The dependence of the α→β phase transition potential on the Pd-Ir alloy compositions

The relation between α→β phase transition potential (Eα→β) and alloy bulk composition exhibits linear correlation (see Fig. 4). This behavior was also noticed for other contracted/pseudo-contracted binary Pd-based alloys such as Pd-Rh, Pd-Ru, and Pd-Pt [9]. Also, in the case of Pd-Ir alloys electrochemical measurements leading to the determination of the Eα→β can serve as a non-destructive method of the estimation of the alloy bulk compositions. According to the course of the Eα→β versus Pd content, the Pd-Ir alloys exhibit intermediate behavior between Pd-Pt/Pd-Rh and Pd-Ru alloys (in the case of Pd-Pt and Pd-Rh alloys the relations of Eα→β vs Pd content have similar courses). However, the course of Eα→β versus Pd content for Pd-Ir alloys reflects more the one for Pd-Ru alloys [9].

Alloying Pd with Ir results also in the changes in the maximum hydrogen absorption capacity. One can notice in Fig. 5 that for all the tested compositions of the Pd-Ir alloys the hydrogen absorption capacity is lower than for pure Pd. For the alloys containing less than 3% at. of Ir, H/(Pd+Ir) is very close to the H/Pd (0.72), exceeding 0.66±0.02. For this group of Pd-Ir alloys (Ir content below 3% at.) hydrogen absorption capacity of Pd-Ir alloys is similar to the one obtained for Pd-Pt alloys. With the increase of the Ir content, the decrease in the hydrogen absorption capacity is more abrupt, and more reflects the behavior of the Pd-Ru alloys. Theoretical predictions involving calculations of hydrogen absorption energy and density of states made by Yayama et al. [34] indicate that there was huge possibility of the increased hydrogen absorption capacity, similarly as in the case of Pd-Rh alloys. However, the values of the hydrogen absorption capacity obtained electrochemically for a wide range of Pd-Ir alloy compositions, contradict cited hypothesis. Interestingly, examined system of Pd-Ir alloys exhibits hydrogen electrosorption properties closer to Pd-Pt and Pd-Ru alloys rather than Pd-Rh alloys, as it has been predicted from the similarities of electronic structures.

Fig. 5
figure 5

The influence of the Pd-Ir alloy compositions on the maximum hydrogen capacity (H/Pd+Ir)

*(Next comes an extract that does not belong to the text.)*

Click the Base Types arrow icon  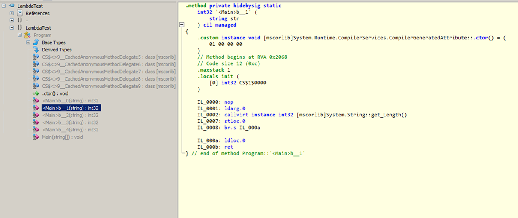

Our further studies on the Pd-Ir-H system will involve i.a. the detailed examination of hydrogen electrosorption properties in different electrolytes, kinetics, and thermodynamics of hydride phase formation. Pd-Ir alloys will be also subjected to thorough physicochemical characterization.

Conclusions

The potentiostatic electrodeposition from chloride baths containing Pd(II) and Ir(III) ions enables to obtain compact and not cracked Pd-Ir (above 87% at. Pd) thin films on a gold matrix. The formation of the contracted alloys and their homogeneity were confirmed electrochemically and by XRD analysis. The process of hydrogen oxidation is facilitated in Pd-Ir alloys (compared to Pd). Already a little addition of Ir (below 2% at.) leads to the significant increase of reversibility of the process of hydrogen electrosorption. Pd alloying with Ir results in the decrease in the α→β phase transition potential (typical for contracted alloys) and the decrease in the hydrogen absorption capacity. The variations of the α→β phase transition potentials and hydrogen absorption capacities with Pd content in Pd-Ir alloys reflect the intermediate behavior between Pd-Pt and Pd-Ru alloys. The theoretical predictions indicating the possibility of higher than in Pd hydrogen absorption capacities have not been confirmed.